> **Task goal**
Copy out each line featuring the string "agent" from the entries beneath.

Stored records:

----------------------------------------

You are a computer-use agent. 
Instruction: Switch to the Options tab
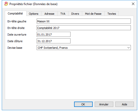(x=34, y=14)
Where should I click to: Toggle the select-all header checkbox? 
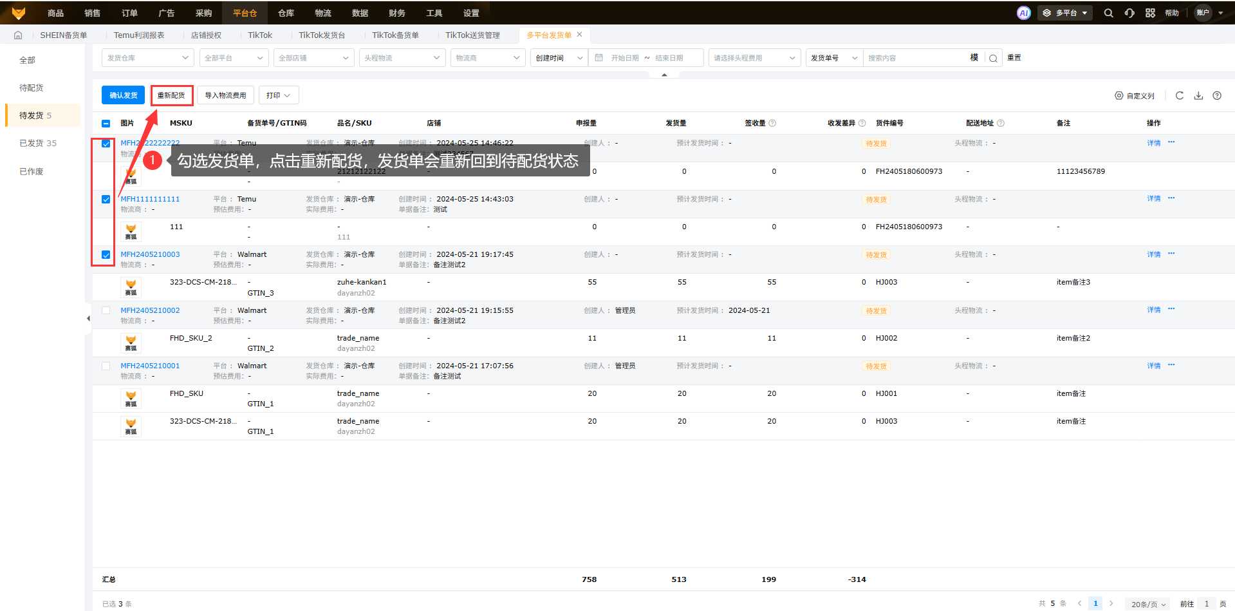[106, 123]
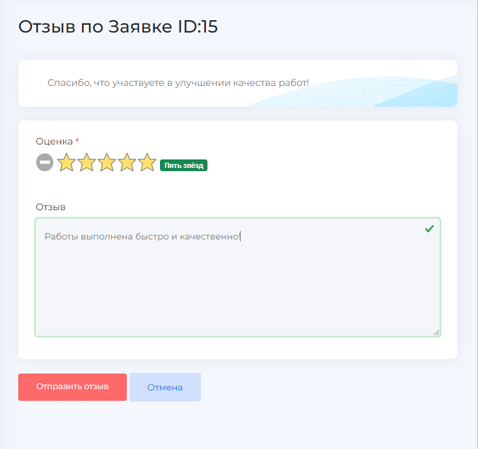Click the green "Пять звёзд" badge
478x449 pixels.
[x=183, y=165]
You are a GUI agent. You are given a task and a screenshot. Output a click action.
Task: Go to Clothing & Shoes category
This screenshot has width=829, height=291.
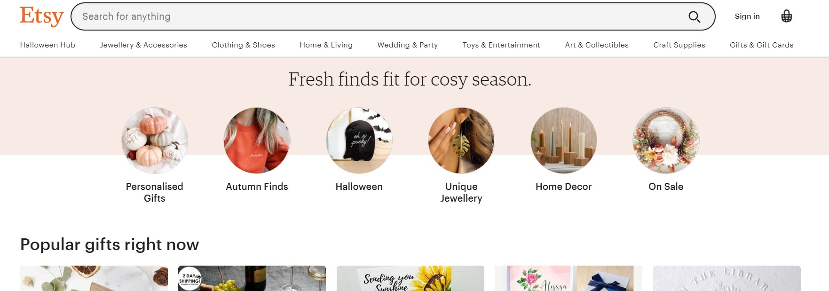pos(243,45)
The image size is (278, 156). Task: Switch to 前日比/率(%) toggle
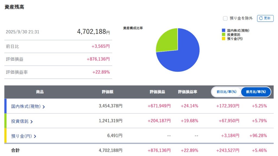(x=226, y=92)
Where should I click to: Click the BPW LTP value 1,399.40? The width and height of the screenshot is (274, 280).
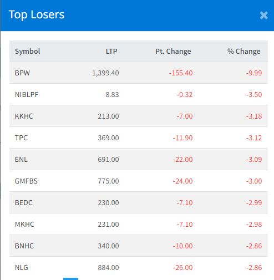[105, 73]
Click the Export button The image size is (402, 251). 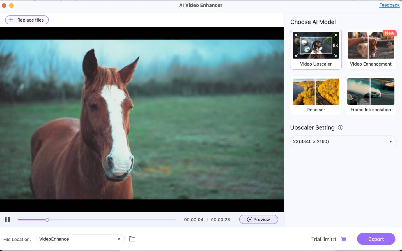[376, 239]
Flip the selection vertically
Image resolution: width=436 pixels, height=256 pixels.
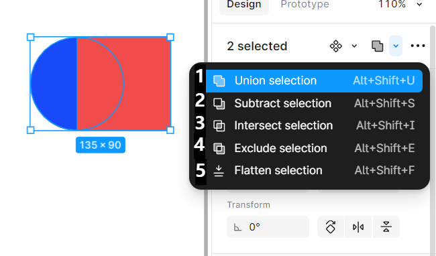click(386, 227)
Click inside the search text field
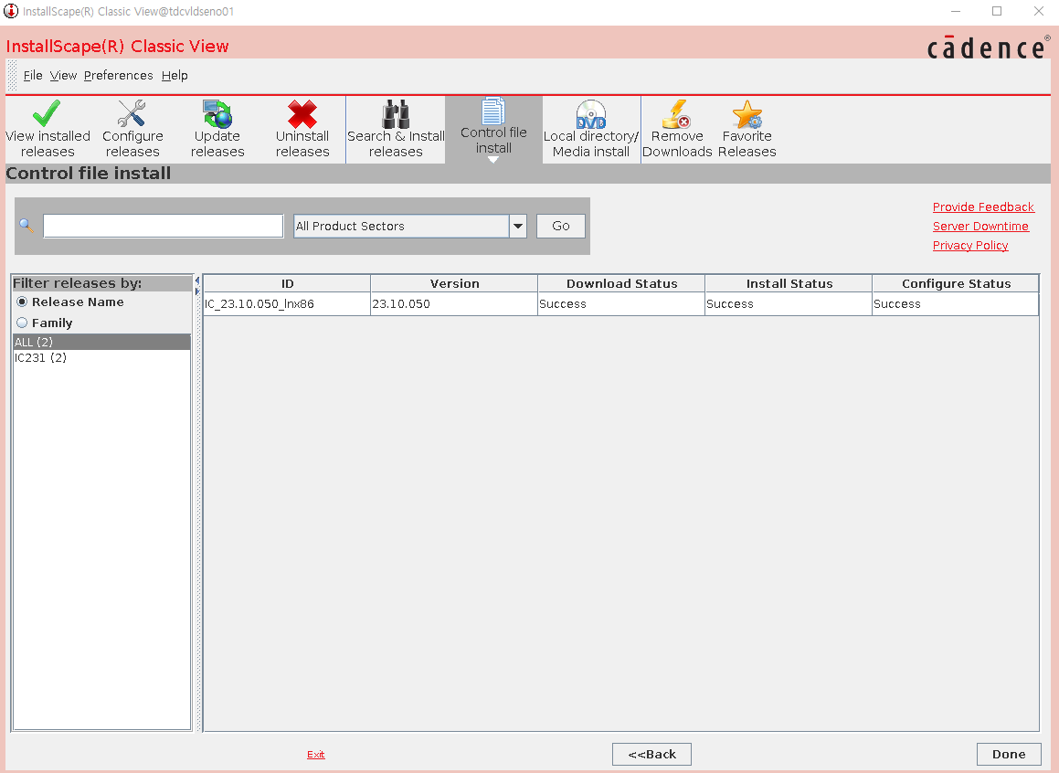The height and width of the screenshot is (773, 1059). (163, 226)
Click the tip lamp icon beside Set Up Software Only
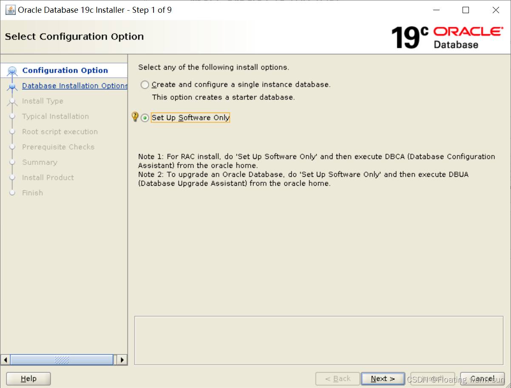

----------------------------------------

> **Response**
You are a computer-use agent. 
You are a GUI agent. You are given a task and a screenshot. Output a click action.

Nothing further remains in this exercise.